--- Exercise requirements ---
Take the entries below and reproduce exactly the portion that begins at the line containing "The height and" and ends at the line containing "At what coordinates", keeping both ends, dropping pictures, and adding nothing else.

--- Data extract ---
════════════════

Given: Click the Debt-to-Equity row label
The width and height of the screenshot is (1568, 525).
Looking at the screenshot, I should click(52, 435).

════════════════

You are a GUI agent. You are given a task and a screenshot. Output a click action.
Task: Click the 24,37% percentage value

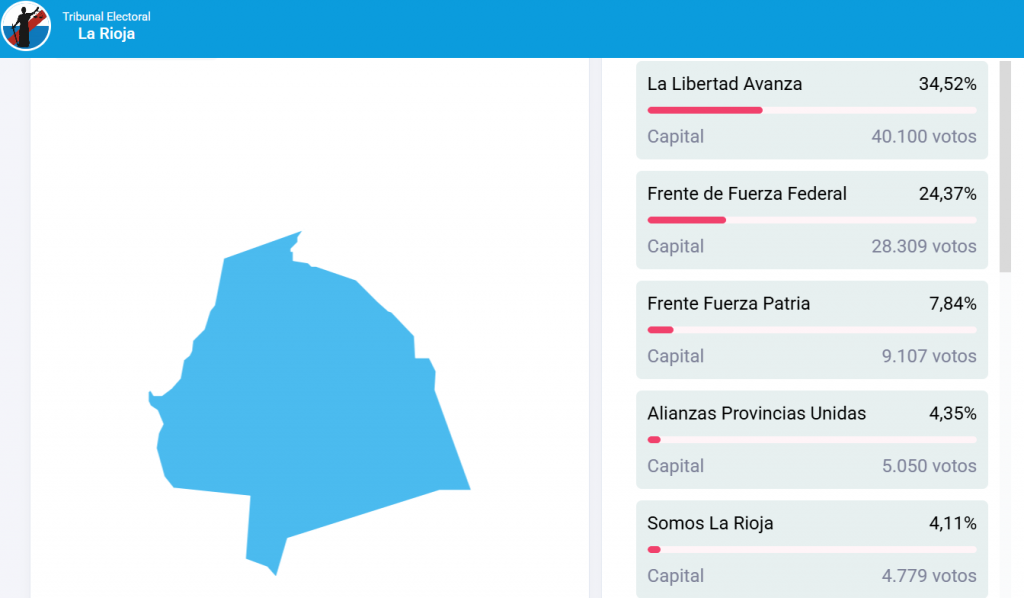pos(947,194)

════════════════

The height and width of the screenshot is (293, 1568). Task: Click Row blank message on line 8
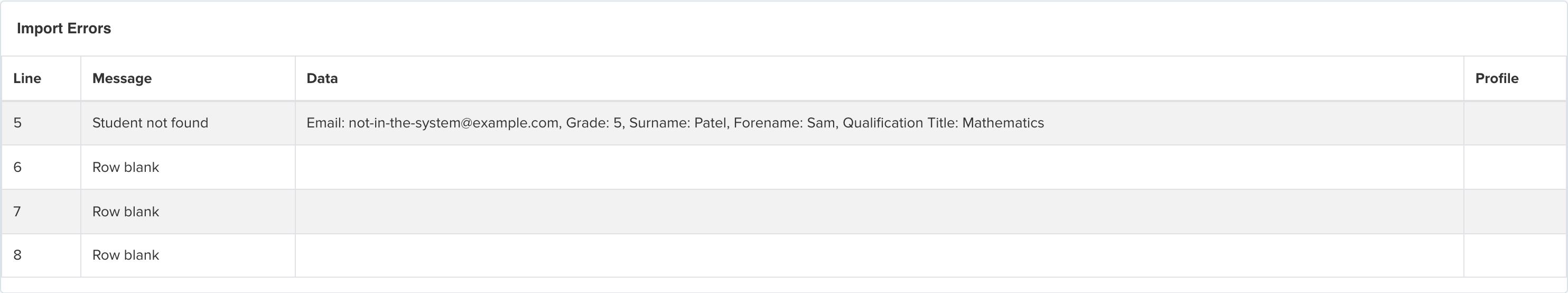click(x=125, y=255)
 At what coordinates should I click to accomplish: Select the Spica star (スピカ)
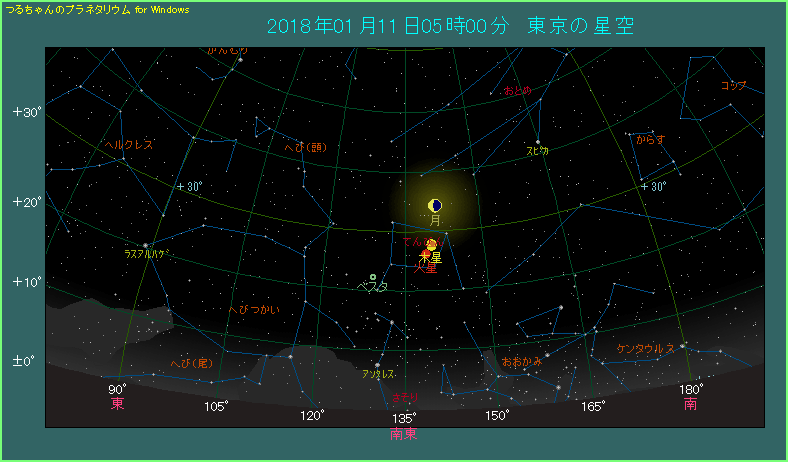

════════════════

--- Solved problem ---
The height and width of the screenshot is (293, 1568). Task: Click Row blank message on line 8
click(x=125, y=255)
 At what coordinates should I click to accomplish: Select the Spica star (スピカ)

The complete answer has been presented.